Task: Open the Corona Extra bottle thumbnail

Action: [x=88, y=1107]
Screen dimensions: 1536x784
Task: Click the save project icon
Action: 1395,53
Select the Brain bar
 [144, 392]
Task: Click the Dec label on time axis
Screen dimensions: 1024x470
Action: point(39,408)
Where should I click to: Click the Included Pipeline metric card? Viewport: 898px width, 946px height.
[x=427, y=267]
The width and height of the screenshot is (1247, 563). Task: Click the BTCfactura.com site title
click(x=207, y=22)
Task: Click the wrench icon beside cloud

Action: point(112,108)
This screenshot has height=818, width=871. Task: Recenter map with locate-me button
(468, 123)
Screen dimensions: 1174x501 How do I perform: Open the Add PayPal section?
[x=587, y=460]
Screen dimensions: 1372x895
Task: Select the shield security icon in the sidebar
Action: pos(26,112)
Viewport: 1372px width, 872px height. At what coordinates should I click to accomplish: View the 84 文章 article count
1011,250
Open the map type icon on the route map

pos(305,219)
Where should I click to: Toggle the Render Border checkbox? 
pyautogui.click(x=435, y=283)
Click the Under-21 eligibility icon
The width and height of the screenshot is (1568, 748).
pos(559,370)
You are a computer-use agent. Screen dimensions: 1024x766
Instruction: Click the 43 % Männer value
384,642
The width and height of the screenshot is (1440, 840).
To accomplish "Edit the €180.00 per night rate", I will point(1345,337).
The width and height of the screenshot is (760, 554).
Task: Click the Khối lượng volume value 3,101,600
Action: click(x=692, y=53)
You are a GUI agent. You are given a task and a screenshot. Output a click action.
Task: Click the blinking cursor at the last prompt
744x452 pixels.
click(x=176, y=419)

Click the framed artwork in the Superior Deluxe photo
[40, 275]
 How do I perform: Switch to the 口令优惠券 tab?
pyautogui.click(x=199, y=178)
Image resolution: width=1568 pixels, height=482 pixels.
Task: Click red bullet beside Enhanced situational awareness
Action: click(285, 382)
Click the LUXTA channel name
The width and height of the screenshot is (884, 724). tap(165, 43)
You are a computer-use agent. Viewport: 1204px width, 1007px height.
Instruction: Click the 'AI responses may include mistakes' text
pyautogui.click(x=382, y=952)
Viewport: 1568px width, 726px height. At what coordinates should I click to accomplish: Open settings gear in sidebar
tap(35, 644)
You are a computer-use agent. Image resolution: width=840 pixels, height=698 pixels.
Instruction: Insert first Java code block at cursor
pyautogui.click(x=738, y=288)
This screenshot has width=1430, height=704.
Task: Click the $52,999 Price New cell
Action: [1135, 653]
***
* [TASK BRIEF]: Type out the material again, matching every line.

* [WRITTEN REPLY]:
Task: Open the Corona Extra bottle thumbnail

Action: [x=88, y=1107]
Screen dimensions: 1536x784
Task: Click the save project icon
Action: 1395,53
Select the Brain bar
 [144, 392]
Task: Click the Dec label on time axis
Screen dimensions: 1024x470
Action: point(39,408)
Where should I click to: Click the Included Pipeline metric card? Viewport: 898px width, 946px height.
[x=427, y=267]
The width and height of the screenshot is (1247, 563). Task: Click the BTCfactura.com site title
click(x=207, y=22)
Task: Click the wrench icon beside cloud

Action: point(112,108)
This screenshot has height=818, width=871. Task: Recenter map with locate-me button
(468, 123)
Screen dimensions: 1174x501 How do I perform: Open the Add PayPal section?
[x=587, y=460]
Screen dimensions: 1372x895
Task: Select the shield security icon in the sidebar
Action: pos(26,112)
Viewport: 1372px width, 872px height. At what coordinates should I click to accomplish: View the 84 文章 article count
1011,250
Open the map type icon on the route map

pos(305,219)
Where should I click to: Toggle the Render Border checkbox? 
pyautogui.click(x=435, y=283)
Click the Under-21 eligibility icon
The width and height of the screenshot is (1568, 748).
pos(559,370)
You are a computer-use agent. Screen dimensions: 1024x766
Instruction: Click the 43 % Männer value
384,642
The width and height of the screenshot is (1440, 840).
To accomplish "Edit the €180.00 per night rate", I will point(1345,337).
The width and height of the screenshot is (760, 554).
Task: Click the Khối lượng volume value 3,101,600
Action: click(x=692, y=53)
You are a GUI agent. You are given a task and a screenshot. Output a click action.
Task: Click the blinking cursor at the last prompt
744x452 pixels.
click(x=176, y=419)

Click the framed artwork in the Superior Deluxe photo
[40, 275]
 How do I perform: Switch to the 口令优惠券 tab?
pyautogui.click(x=199, y=178)
Image resolution: width=1568 pixels, height=482 pixels.
Task: Click red bullet beside Enhanced situational awareness
Action: click(285, 382)
Click the LUXTA channel name
The width and height of the screenshot is (884, 724). tap(165, 43)
You are a computer-use agent. Viewport: 1204px width, 1007px height.
Instruction: Click the 'AI responses may include mistakes' text
pyautogui.click(x=382, y=952)
Viewport: 1568px width, 726px height. At what coordinates should I click to accomplish: Open settings gear in sidebar
tap(35, 644)
You are a computer-use agent. Image resolution: width=840 pixels, height=698 pixels.
Instruction: Insert first Java code block at cursor
pyautogui.click(x=738, y=288)
This screenshot has width=1430, height=704.
Task: Click the $52,999 Price New cell
Action: [1135, 653]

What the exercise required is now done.